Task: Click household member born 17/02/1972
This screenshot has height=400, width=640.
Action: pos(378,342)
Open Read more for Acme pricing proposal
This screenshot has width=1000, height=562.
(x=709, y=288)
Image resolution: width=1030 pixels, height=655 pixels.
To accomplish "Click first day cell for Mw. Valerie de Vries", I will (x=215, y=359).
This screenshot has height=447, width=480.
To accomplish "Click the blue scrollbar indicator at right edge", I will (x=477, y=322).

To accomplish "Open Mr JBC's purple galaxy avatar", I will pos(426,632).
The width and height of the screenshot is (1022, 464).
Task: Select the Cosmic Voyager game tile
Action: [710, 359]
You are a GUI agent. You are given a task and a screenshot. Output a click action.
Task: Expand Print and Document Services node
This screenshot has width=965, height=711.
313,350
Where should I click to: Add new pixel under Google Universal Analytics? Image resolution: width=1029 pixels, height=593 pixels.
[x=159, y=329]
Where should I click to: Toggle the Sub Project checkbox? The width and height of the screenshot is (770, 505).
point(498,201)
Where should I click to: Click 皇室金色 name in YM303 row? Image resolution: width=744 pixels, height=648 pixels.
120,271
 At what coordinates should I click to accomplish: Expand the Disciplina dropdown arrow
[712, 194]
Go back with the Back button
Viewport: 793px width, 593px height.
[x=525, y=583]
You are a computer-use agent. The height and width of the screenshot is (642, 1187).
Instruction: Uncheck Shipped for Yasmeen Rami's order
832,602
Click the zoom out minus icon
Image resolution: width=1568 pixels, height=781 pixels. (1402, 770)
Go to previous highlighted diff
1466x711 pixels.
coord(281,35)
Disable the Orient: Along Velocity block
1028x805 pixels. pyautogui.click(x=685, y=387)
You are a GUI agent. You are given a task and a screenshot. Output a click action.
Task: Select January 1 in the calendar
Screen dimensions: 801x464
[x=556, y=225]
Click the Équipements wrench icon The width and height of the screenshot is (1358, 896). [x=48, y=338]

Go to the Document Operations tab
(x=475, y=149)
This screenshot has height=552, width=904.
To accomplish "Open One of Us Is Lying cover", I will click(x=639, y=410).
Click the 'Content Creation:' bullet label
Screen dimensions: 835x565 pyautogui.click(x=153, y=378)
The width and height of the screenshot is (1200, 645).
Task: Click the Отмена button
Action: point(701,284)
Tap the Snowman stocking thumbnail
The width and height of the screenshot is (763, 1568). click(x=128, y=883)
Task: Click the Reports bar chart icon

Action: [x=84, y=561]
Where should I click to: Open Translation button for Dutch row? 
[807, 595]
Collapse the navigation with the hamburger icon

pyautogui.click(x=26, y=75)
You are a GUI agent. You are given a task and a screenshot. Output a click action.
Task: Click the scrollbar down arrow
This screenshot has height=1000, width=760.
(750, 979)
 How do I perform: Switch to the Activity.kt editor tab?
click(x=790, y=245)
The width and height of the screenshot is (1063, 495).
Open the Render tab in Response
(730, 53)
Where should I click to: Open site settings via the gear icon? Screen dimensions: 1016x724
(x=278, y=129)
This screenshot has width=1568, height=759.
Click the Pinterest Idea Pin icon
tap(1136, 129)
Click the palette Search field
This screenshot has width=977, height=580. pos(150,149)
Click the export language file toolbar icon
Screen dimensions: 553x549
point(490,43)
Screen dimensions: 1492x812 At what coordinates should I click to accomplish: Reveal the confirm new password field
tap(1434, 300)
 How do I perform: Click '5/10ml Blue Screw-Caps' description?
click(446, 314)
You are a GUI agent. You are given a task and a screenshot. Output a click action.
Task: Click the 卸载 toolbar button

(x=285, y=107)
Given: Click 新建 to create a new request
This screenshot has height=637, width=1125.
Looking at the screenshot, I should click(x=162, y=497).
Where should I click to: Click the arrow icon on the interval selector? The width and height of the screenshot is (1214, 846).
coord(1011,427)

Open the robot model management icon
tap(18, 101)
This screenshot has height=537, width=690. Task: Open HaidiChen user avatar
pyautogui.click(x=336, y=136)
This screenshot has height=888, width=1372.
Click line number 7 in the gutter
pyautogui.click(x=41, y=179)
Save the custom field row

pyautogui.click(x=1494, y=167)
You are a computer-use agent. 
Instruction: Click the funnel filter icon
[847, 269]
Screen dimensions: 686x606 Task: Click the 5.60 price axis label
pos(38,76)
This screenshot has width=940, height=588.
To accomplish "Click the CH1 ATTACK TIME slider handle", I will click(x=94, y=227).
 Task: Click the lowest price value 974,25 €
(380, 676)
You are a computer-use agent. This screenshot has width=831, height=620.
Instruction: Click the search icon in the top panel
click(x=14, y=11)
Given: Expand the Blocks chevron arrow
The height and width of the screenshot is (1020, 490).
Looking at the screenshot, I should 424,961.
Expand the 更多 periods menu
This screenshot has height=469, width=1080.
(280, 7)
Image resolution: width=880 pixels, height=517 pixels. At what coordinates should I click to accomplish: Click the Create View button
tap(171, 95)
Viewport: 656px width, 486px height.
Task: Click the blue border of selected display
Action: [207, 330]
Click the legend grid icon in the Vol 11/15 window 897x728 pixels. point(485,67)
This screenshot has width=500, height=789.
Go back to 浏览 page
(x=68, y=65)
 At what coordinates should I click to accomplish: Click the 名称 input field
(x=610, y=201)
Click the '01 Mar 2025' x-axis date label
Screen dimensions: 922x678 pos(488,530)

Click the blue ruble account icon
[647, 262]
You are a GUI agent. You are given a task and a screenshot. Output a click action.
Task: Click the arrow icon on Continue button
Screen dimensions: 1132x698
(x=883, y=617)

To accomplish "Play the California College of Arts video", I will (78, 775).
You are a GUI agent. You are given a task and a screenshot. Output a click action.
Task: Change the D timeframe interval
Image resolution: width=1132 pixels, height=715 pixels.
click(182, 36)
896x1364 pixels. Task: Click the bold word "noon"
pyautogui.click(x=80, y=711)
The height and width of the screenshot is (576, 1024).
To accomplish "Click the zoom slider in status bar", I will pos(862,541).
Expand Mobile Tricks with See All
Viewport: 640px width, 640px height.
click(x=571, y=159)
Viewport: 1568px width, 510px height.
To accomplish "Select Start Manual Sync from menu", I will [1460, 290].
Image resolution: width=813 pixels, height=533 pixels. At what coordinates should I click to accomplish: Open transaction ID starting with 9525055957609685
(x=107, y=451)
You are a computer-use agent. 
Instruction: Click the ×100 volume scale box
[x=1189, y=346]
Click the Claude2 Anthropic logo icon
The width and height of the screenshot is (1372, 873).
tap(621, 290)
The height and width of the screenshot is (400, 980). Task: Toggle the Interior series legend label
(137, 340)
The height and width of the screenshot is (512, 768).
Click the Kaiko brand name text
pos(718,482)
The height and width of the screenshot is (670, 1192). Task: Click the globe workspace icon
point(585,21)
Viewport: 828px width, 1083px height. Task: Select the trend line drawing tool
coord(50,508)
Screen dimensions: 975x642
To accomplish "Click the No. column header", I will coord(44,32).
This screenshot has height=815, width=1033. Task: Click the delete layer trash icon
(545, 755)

※

● EXERCISE GOAL: Please return every entry exactly as it appears.

● SOLUTION:
Task: Click household member born 17/02/1972
This screenshot has height=400, width=640.
Action: pos(378,342)
Open Read more for Acme pricing proposal
This screenshot has width=1000, height=562.
(x=709, y=288)
Image resolution: width=1030 pixels, height=655 pixels.
To accomplish "Click first day cell for Mw. Valerie de Vries", I will (x=215, y=359).
This screenshot has height=447, width=480.
To accomplish "Click the blue scrollbar indicator at right edge", I will (x=477, y=322).

To accomplish "Open Mr JBC's purple galaxy avatar", I will pos(426,632).
The width and height of the screenshot is (1022, 464).
Task: Select the Cosmic Voyager game tile
Action: [710, 359]
You are a GUI agent. You are given a task and a screenshot. Output a click action.
Task: Expand Print and Document Services node
This screenshot has width=965, height=711.
313,350
Where should I click to: Add new pixel under Google Universal Analytics? Image resolution: width=1029 pixels, height=593 pixels.
[x=159, y=329]
Where should I click to: Toggle the Sub Project checkbox? The width and height of the screenshot is (770, 505).
point(498,201)
Where should I click to: Click 皇室金色 name in YM303 row? Image resolution: width=744 pixels, height=648 pixels.
120,271
 At what coordinates should I click to accomplish: Expand the Disciplina dropdown arrow
[712, 194]
Go back with the Back button
Viewport: 793px width, 593px height.
[x=525, y=583]
You are a computer-use agent. The height and width of the screenshot is (642, 1187).
Instruction: Uncheck Shipped for Yasmeen Rami's order
832,602
Click the zoom out minus icon
Image resolution: width=1568 pixels, height=781 pixels. (1402, 770)
Go to previous highlighted diff
1466x711 pixels.
coord(281,35)
Disable the Orient: Along Velocity block
1028x805 pixels. pyautogui.click(x=685, y=387)
You are a GUI agent. You are given a task and a screenshot. Output a click action.
Task: Select January 1 in the calendar
Screen dimensions: 801x464
[x=556, y=225]
Click the Équipements wrench icon The width and height of the screenshot is (1358, 896). [x=48, y=338]

Go to the Document Operations tab
(x=475, y=149)
This screenshot has height=552, width=904.
To accomplish "Open One of Us Is Lying cover", I will click(x=639, y=410).
Click the 'Content Creation:' bullet label
Screen dimensions: 835x565 pyautogui.click(x=153, y=378)
The width and height of the screenshot is (1200, 645).
Task: Click the Отмена button
Action: point(701,284)
Tap the Snowman stocking thumbnail
The width and height of the screenshot is (763, 1568). click(x=128, y=883)
Task: Click the Reports bar chart icon

Action: [x=84, y=561]
Where should I click to: Open Translation button for Dutch row? 
[807, 595]
Collapse the navigation with the hamburger icon

pyautogui.click(x=26, y=75)
You are a GUI agent. You are given a task and a screenshot. Output a click action.
Task: Click the scrollbar down arrow
This screenshot has height=1000, width=760.
(750, 979)
 How do I perform: Switch to the Activity.kt editor tab?
click(x=790, y=245)
The width and height of the screenshot is (1063, 495).
Open the Render tab in Response
(730, 53)
Where should I click to: Open site settings via the gear icon? Screen dimensions: 1016x724
(x=278, y=129)
This screenshot has width=1568, height=759.
Click the Pinterest Idea Pin icon
tap(1136, 129)
Click the palette Search field
This screenshot has width=977, height=580. pos(150,149)
Click the export language file toolbar icon
Screen dimensions: 553x549
point(490,43)
Screen dimensions: 1492x812 At what coordinates should I click to accomplish: Reveal the confirm new password field
tap(1434, 300)
 How do I perform: Click '5/10ml Blue Screw-Caps' description?
click(446, 314)
You are a GUI agent. You are given a task and a screenshot. Output a click action.
Task: Click the 卸载 toolbar button

(x=285, y=107)
Given: Click 新建 to create a new request
This screenshot has height=637, width=1125.
Looking at the screenshot, I should click(x=162, y=497).
Where should I click to: Click the arrow icon on the interval selector? The width and height of the screenshot is (1214, 846).
coord(1011,427)

Open the robot model management icon
tap(18, 101)
This screenshot has height=537, width=690. Task: Open HaidiChen user avatar
pyautogui.click(x=336, y=136)
This screenshot has height=888, width=1372.
Click line number 7 in the gutter
pyautogui.click(x=41, y=179)
Save the custom field row

pyautogui.click(x=1494, y=167)
You are a computer-use agent. 
Instruction: Click the funnel filter icon
[847, 269]
Screen dimensions: 686x606 Task: Click the 5.60 price axis label
pos(38,76)
This screenshot has width=940, height=588.
To accomplish "Click the CH1 ATTACK TIME slider handle", I will click(x=94, y=227).
 Task: Click the lowest price value 974,25 €
(380, 676)
You are a computer-use agent. This screenshot has width=831, height=620.
Instruction: Click the search icon in the top panel
click(x=14, y=11)
Given: Expand the Blocks chevron arrow
The height and width of the screenshot is (1020, 490).
Looking at the screenshot, I should 424,961.
Expand the 更多 periods menu
This screenshot has height=469, width=1080.
(280, 7)
Image resolution: width=880 pixels, height=517 pixels. At what coordinates should I click to accomplish: Click the Create View button
tap(171, 95)
Viewport: 656px width, 486px height.
Task: Click the blue border of selected display
Action: [207, 330]
Click the legend grid icon in the Vol 11/15 window 897x728 pixels. point(485,67)
This screenshot has width=500, height=789.
Go back to 浏览 page
(x=68, y=65)
 At what coordinates should I click to accomplish: Click the 名称 input field
(x=610, y=201)
Click the '01 Mar 2025' x-axis date label
Screen dimensions: 922x678 pos(488,530)

Click the blue ruble account icon
[647, 262]
You are a GUI agent. You are given a task and a screenshot. Output a click action.
Task: Click the arrow icon on Continue button
Screen dimensions: 1132x698
(x=883, y=617)

To accomplish "Play the California College of Arts video", I will (78, 775).
You are a GUI agent. You are given a task and a screenshot. Output a click action.
Task: Change the D timeframe interval
Image resolution: width=1132 pixels, height=715 pixels.
click(182, 36)
896x1364 pixels. Task: Click the bold word "noon"
pyautogui.click(x=80, y=711)
The height and width of the screenshot is (576, 1024).
To accomplish "Click the zoom slider in status bar", I will pos(862,541).
Expand Mobile Tricks with See All
Viewport: 640px width, 640px height.
click(x=571, y=159)
Viewport: 1568px width, 510px height.
To accomplish "Select Start Manual Sync from menu", I will [1460, 290].
Image resolution: width=813 pixels, height=533 pixels. At what coordinates should I click to accomplish: Open transaction ID starting with 9525055957609685
(x=107, y=451)
You are a computer-use agent. 
Instruction: Click the ×100 volume scale box
[x=1189, y=346]
Click the Claude2 Anthropic logo icon
The width and height of the screenshot is (1372, 873).
tap(621, 290)
The height and width of the screenshot is (400, 980). Task: Toggle the Interior series legend label
(137, 340)
The height and width of the screenshot is (512, 768).
Click the Kaiko brand name text
pos(718,482)
The height and width of the screenshot is (670, 1192). Task: Click the globe workspace icon
point(585,21)
Viewport: 828px width, 1083px height. Task: Select the trend line drawing tool
coord(50,508)
Screen dimensions: 975x642
To accomplish "Click the No. column header", I will coord(44,32).
This screenshot has height=815, width=1033. Task: Click the delete layer trash icon
(545, 755)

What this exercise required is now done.